### Your task
Return the lines from the line containing "Task: Expand the" through the last line of the material below, exactly as they appear and with no others.

** Opening Input data block **

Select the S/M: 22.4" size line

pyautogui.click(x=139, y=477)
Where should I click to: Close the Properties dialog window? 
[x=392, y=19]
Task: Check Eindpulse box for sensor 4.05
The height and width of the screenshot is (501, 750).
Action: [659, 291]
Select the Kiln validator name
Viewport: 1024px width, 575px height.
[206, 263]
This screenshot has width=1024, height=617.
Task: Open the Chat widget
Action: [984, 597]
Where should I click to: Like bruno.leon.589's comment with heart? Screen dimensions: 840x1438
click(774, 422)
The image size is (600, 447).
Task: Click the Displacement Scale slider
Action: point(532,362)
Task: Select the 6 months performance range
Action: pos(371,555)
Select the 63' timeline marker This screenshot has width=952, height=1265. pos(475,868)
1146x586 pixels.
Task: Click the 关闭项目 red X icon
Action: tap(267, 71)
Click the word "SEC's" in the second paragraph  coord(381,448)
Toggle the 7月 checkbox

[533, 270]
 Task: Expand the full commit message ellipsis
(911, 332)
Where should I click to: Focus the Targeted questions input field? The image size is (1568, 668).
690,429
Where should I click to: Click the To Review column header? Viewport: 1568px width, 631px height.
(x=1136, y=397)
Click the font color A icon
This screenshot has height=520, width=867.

** Closing Input data block **

### Completed task
 Task: Expand the full commit message ellipsis
(911, 332)
Where should I click to: Focus the Targeted questions input field? The image size is (1568, 668).
690,429
Where should I click to: Click the To Review column header? Viewport: 1568px width, 631px height.
(x=1136, y=397)
Click the font color A icon
This screenshot has height=520, width=867.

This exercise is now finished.